The government also needs to determine how it will protect taxpayers, and it might explore ways to pair up with investors and allow Fannie Mae, Freddie Mac and FHA to keep some type of an ownership stake in the rental properties.

A public-private partnership, somewhat along the lines of a program the Treasury tried to use to soak up toxic bank assets during the financial crisis, would allow the government to gain from the sales.

"The submissions are a source of ideas, some of which may be incorporated in transactions, and they supplement work that has already been done," a spokesperson at the Federal Housing Finance Agency, the regulator for Fannie Mae and Freddie Mac, said of the suggestions from private investors.
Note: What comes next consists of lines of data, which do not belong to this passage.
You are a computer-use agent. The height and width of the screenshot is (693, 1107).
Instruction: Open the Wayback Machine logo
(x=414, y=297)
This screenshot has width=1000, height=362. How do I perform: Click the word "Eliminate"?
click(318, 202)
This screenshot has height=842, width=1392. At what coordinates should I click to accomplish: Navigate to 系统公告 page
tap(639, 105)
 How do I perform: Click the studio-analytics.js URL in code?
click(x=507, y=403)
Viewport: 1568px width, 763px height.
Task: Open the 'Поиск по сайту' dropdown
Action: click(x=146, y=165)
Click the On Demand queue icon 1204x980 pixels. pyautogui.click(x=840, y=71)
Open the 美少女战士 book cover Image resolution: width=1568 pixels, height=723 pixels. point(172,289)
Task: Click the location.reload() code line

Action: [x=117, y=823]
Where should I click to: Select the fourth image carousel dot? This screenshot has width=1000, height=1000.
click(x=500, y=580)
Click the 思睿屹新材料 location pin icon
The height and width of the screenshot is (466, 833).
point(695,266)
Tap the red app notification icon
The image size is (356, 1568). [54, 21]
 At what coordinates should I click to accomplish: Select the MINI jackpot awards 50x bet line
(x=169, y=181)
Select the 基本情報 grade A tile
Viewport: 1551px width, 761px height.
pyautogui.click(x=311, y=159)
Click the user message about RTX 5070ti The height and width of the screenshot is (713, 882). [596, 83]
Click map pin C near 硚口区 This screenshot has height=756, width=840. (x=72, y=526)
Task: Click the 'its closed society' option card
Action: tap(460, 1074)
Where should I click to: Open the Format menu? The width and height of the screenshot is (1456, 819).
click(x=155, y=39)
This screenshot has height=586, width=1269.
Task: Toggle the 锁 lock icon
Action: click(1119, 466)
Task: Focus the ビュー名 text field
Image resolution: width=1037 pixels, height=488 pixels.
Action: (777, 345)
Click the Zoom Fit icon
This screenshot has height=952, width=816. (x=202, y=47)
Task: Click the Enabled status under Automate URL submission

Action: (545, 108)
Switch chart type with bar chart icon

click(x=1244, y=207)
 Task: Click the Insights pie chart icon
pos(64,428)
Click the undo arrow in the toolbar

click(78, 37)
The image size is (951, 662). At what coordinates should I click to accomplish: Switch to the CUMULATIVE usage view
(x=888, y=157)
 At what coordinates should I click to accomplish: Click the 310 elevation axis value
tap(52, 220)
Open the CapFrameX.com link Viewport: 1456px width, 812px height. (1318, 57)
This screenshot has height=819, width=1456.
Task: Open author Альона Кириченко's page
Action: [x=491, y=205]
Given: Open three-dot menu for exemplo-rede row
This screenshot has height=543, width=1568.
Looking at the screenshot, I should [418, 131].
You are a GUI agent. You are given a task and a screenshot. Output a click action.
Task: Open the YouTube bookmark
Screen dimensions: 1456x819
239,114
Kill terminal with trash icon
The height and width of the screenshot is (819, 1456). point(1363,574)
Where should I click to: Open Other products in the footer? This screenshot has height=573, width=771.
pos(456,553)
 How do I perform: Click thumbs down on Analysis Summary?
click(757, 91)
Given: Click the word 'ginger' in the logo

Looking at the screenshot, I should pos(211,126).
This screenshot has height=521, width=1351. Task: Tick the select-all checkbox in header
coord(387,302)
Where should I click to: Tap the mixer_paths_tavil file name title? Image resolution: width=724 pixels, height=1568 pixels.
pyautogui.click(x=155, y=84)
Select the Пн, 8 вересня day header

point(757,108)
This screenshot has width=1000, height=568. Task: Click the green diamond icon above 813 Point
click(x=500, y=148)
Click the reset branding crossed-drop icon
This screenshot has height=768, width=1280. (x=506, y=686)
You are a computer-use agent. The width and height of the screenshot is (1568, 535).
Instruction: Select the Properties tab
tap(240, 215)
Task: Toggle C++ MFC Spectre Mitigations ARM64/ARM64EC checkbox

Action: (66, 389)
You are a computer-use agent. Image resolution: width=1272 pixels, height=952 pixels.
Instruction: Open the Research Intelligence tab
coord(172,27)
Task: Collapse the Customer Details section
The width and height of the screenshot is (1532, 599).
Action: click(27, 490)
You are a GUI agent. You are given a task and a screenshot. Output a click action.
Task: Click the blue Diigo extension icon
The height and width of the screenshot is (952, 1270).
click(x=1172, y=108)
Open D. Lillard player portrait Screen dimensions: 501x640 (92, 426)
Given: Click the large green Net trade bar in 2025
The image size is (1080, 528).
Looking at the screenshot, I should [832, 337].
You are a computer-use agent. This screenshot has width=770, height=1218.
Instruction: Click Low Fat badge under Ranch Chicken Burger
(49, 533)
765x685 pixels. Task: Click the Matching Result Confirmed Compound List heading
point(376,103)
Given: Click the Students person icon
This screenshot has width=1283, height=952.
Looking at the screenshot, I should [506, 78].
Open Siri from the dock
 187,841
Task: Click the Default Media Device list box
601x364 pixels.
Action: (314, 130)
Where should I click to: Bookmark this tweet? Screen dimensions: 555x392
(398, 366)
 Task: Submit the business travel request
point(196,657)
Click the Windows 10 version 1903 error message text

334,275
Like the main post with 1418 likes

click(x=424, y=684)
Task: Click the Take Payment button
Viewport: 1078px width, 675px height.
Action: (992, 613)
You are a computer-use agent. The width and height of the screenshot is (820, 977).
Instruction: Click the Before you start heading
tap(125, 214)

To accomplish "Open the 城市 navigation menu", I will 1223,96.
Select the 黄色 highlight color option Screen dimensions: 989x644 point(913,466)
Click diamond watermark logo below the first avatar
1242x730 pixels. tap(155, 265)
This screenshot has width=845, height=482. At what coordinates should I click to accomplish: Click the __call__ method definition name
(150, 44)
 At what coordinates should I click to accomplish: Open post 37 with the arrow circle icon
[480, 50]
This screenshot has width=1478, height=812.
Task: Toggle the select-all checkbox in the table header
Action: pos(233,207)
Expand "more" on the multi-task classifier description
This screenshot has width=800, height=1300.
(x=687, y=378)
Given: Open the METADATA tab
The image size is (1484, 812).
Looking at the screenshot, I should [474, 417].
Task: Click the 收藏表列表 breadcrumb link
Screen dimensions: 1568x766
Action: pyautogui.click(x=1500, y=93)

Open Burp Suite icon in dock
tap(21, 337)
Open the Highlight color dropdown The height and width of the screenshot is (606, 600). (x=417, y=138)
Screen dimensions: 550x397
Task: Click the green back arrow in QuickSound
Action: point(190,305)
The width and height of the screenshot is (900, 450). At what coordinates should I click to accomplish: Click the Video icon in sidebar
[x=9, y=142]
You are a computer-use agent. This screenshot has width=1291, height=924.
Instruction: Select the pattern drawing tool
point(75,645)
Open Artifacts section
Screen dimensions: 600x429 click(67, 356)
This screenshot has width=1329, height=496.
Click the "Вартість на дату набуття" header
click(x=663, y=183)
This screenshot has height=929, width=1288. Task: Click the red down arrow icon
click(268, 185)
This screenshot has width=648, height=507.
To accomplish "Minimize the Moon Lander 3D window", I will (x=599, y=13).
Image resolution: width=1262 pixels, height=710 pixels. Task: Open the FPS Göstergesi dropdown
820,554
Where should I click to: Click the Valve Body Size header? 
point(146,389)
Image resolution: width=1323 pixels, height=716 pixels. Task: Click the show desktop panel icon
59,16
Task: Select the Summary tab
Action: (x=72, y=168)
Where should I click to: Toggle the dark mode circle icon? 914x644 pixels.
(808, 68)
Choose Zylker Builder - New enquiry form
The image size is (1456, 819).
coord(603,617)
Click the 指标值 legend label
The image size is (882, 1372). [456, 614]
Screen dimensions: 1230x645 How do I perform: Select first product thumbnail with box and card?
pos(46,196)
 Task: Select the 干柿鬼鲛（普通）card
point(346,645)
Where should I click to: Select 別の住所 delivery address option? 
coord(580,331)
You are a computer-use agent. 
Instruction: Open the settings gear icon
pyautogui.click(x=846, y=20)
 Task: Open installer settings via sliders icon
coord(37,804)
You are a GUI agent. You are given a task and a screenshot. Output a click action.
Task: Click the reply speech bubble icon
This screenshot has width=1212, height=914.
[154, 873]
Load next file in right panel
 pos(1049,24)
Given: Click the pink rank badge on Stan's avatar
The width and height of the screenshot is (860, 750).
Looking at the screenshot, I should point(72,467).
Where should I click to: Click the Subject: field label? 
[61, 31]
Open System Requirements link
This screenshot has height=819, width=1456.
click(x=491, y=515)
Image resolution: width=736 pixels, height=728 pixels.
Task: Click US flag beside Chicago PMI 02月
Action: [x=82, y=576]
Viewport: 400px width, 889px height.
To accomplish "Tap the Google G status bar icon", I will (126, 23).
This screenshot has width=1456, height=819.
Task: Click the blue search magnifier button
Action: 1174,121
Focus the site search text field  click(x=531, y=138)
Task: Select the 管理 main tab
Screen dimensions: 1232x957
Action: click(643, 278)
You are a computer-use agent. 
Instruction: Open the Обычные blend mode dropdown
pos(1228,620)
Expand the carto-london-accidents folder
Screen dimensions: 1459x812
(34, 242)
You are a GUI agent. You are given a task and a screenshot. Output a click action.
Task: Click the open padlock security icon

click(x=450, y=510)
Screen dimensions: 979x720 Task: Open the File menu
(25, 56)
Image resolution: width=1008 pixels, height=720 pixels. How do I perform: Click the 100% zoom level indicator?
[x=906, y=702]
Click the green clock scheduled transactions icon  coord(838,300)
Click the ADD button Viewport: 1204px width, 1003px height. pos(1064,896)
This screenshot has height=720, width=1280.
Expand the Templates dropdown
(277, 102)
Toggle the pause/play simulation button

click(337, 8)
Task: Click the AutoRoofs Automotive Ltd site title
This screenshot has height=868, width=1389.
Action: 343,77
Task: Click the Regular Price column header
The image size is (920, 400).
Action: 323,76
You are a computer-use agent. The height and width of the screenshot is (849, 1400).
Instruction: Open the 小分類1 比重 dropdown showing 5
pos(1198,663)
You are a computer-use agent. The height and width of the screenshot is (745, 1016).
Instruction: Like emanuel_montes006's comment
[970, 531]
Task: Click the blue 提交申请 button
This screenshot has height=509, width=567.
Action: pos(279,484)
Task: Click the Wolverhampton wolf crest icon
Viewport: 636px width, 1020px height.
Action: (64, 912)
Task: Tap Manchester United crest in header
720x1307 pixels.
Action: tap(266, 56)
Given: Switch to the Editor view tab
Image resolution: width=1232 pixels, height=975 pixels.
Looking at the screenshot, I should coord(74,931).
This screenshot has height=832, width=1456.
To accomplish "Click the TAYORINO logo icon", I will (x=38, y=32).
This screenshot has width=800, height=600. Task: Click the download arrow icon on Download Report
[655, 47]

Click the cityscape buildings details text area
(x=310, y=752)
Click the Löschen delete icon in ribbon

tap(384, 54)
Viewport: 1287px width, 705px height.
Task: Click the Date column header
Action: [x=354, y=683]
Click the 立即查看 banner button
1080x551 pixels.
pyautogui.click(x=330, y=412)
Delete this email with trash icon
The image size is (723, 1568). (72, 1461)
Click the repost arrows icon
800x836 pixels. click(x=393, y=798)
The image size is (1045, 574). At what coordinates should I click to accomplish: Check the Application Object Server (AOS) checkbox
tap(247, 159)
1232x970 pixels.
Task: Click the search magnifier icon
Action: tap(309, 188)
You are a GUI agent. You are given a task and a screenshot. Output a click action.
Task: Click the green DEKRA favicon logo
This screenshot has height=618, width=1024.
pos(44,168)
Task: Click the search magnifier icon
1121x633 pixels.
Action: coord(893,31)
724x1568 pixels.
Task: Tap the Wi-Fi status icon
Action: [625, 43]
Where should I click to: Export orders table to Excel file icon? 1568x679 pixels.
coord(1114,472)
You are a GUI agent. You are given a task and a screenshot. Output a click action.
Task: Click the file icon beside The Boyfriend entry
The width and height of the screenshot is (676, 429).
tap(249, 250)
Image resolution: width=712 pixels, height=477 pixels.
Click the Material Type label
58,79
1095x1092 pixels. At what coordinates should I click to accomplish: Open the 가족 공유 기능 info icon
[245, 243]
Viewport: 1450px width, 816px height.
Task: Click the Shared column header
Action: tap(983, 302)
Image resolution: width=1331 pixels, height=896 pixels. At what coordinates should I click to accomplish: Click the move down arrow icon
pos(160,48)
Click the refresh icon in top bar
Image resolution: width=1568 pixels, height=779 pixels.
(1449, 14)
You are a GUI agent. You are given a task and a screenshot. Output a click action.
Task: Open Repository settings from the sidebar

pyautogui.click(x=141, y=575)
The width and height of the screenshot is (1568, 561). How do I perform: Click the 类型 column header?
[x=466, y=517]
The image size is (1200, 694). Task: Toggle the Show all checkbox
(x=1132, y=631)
"We don't believe there is any 'best' program. For any given locality, market conditions may dictate one or another type of transaction," the spokesperson said, without elaborating.

Fannie Mae, Freddie Mac and the FHA have already undertaken some small efforts to reduce the backlog of foreclosed homes. They have donated a few vacant properties for demolition and have held some small auctions.

Having already received $141 billion in taxpayer support since being seized by the government in 2008, Fannie Mae and Freddie are under enormous pressure to make sure they maximize the returns from the properties they hold.

"This has got to be thought out. Fannie and Freddie would need to assess if they are getting the return they need from a rental," said Ken H. Johnson, a real estate professor at Florida International University. Johnson said one way to get over the hurdle would be for the two agencies to be given an explicit mission of market stabilization.